And then, she started losing feeling in her fingers and toes. Peripheral Neuropathy. She found herself shortly thereafter confined to a wheelchair. They terminated the third regime shortly thereafter.
Turns out, the third regime was a more conentrated, faster application, of drug X, used in the first regime. BUT, one of its known side effects is peripheral neuropathy. It turns out that she had had tingling in her fingers and toes during that first regime. The literature also suggested that the faster and more concentrated the application, the more severe the possible neuropathy.
It took me less than a half an hour to piece all this together, after the fact, starting by Googline Drug X and Neuropathy.
I do blame the Oncologist because by all indications, she probably didn't adequately warn of or screen for the side effects. But to some extent, I also blame my parents for not doing some research themselves.
In the end, it probably didn't matter that much - she died about 9 months later, not being strong enough to start a fourth chemo regime.

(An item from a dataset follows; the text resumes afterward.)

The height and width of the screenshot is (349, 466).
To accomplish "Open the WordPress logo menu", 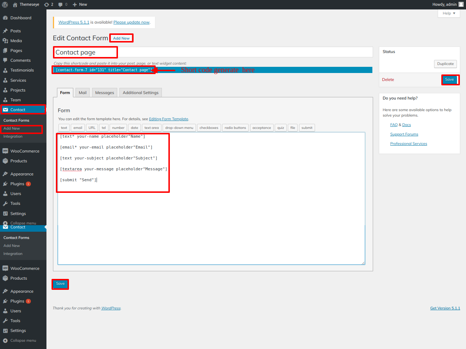I will point(5,4).
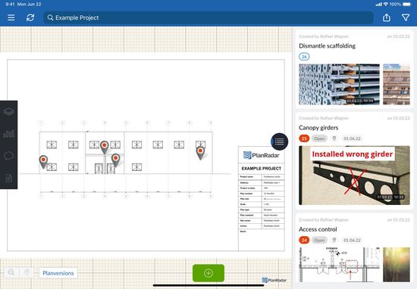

The article mentioned that some physicians get frustrated having to disabuse patients of misinformation. And some look back fondly at the time when what they said was accepted as gospel.
But, to me, it is better for them and for us, the patients.

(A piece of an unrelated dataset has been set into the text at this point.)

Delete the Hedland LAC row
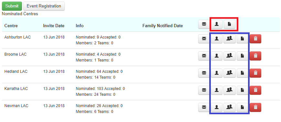This screenshot has width=281, height=122. tap(255, 73)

The problem, as I see it, of the omniscient doctor is that, in fact, they are really practicing an art, more than a science, in many cases. They are not, in fact, omniscient - rather that was adopted to make their practices easier.
The problem is that if you hold yourself out to be omniscient, then you had better be such. And, obviously, they weren't. The result was that the standard to which they were being held was unreasonably high, resulting in malpractice suits when it turned out that they had, indeed, made mistakes.
Much better, I will suggest, for a physician to, as Ms. Gaines' did, give alternatives with honest appraisals, and let the patients make the hard choices.
This is esp. true when you haven't had a chance to build a long term relationship with the physician. Why should you trust him anyway? An MD degree? Plenty of quacks out there with MD's.
The Tyranny of Mustard strikes again. Too many choices for a person to make right? It might be overwhelming, but I'd personally like to be the one making the choices that most affect my life.